In September 1999, Denmark's DA employers' confederation and LO trade union confederation reached a framework agreement on the conduct of the 2000 collective bargaining round, with the aim of avoiding a repetition of the major dispute in 1998. The agreement, while maintaining the right of individual member organisations to decentralised negotiations, seeks to to support and coordinate developments. Meanwhile, the Minister of Labour has responded positively to a request from DA and LO to change the legal rules, in order to give the parties five days to renegotiate before a dispute breaks out, where a proposed settlement is rejected by their members, instead of the present three days.

With the private sector's major industrial dispute of spring 1998 in mind (DK9805168F), the Danish Confederation of Trade Unions (Landsorganisationen i Danmark, LO) and the Danish Employers' Confederation (Dansk Arbejdsgiverforening, DA), have decided to make joint arrangements for the 2000 collective bargaining round, in order to avoid a repetition of the conflict.

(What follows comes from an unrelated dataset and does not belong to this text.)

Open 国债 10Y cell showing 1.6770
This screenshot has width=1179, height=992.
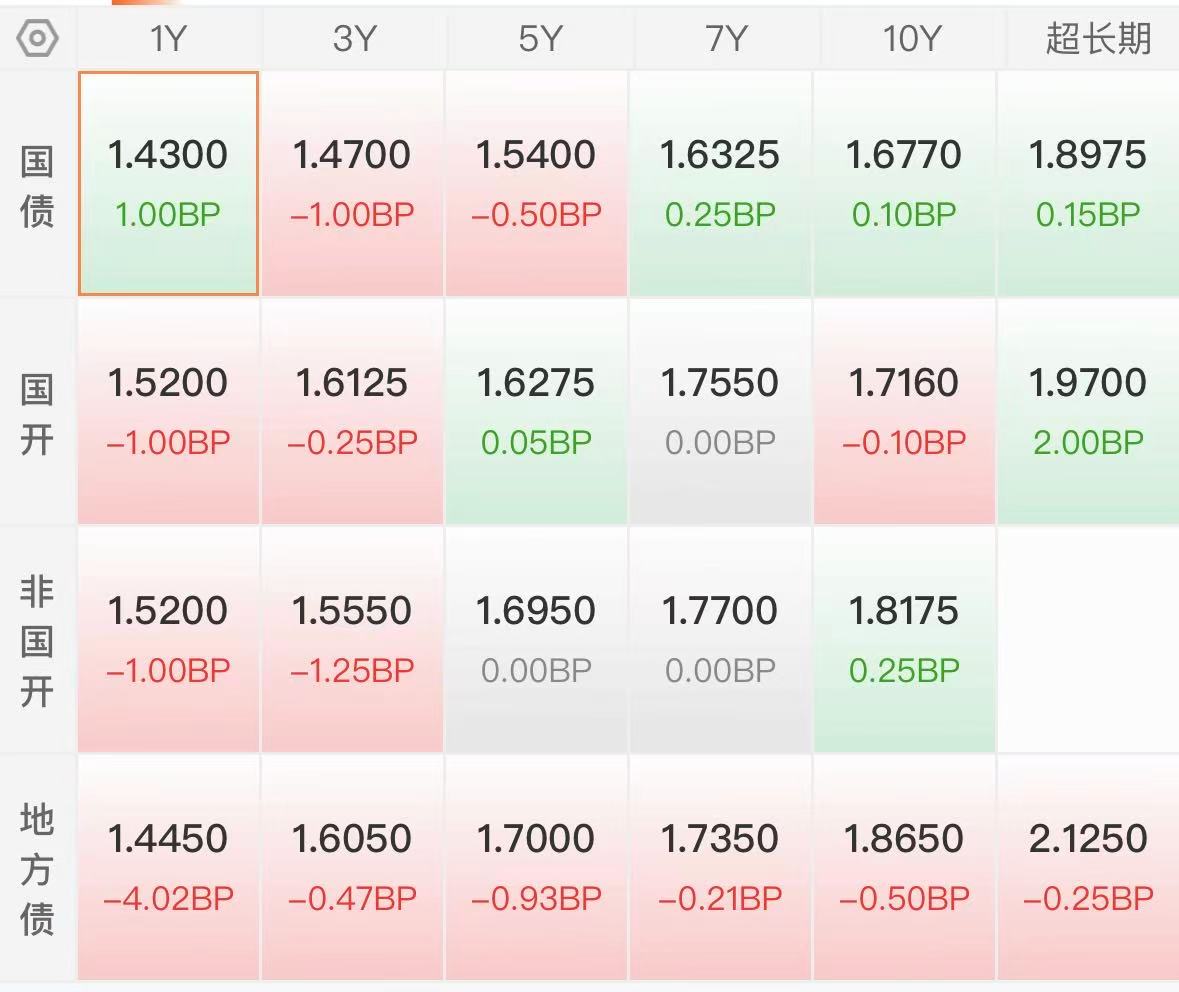point(904,184)
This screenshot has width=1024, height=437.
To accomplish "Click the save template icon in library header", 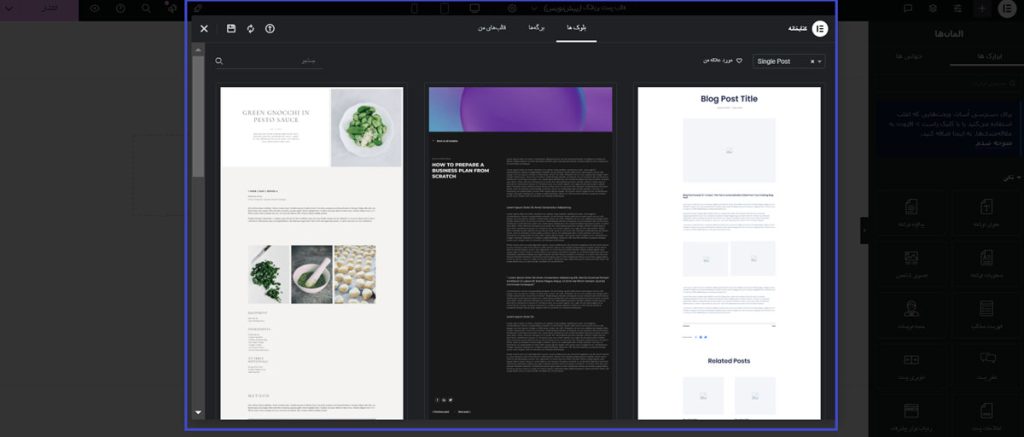I will pos(231,29).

The two confederations have thus entered a framework "agreement laying down rules for decentralised (ie sector level) bargaining within the DA/LO area". The so-called "climate agreement", which was presented on 14 September 1999, seeks to maintain the right of the two confederations' individual member organisations to conduct decentralised negotiations, while at the same time committing DA and LO to work resolutely towards a settlement and to try to avoid a collapse of negotiations.

The aim of LO and DA is to advance the course of negotiations, and they have agreed that they will initiate contact as early as November 1999 in order to support and coordinate the 2000 bargaining process. Furthermore, the new agreement states the importance of creating a realistic level of expectations among employees, employers and other relevant social groups about the possible outcomes of bargaining. In creating this realistic level of expectations, it is stated that an important role can be played by the work of various tripartite forums, including the tripartite statistical board.

LO and DA would like to have more time to reach a new solution if a settlement or mediation proposal is rejected in a membership ballot (as happened in 1998). To that end, they have asked the Minister of Labour, Ove Hygum, to suggest an amendment to the rules laid down in the Official Conciliation Act in order to avoid strikes breaking out on the third day after the rejection of a deal, as at present, by extending the period of grace until the fifth day. The Minister of Labour received this request sympathetically and promised on 15 September to seek to change the relevant rules in the Official Conciliation Act to give the parties a little more time to negotiate before a dispute breaks out.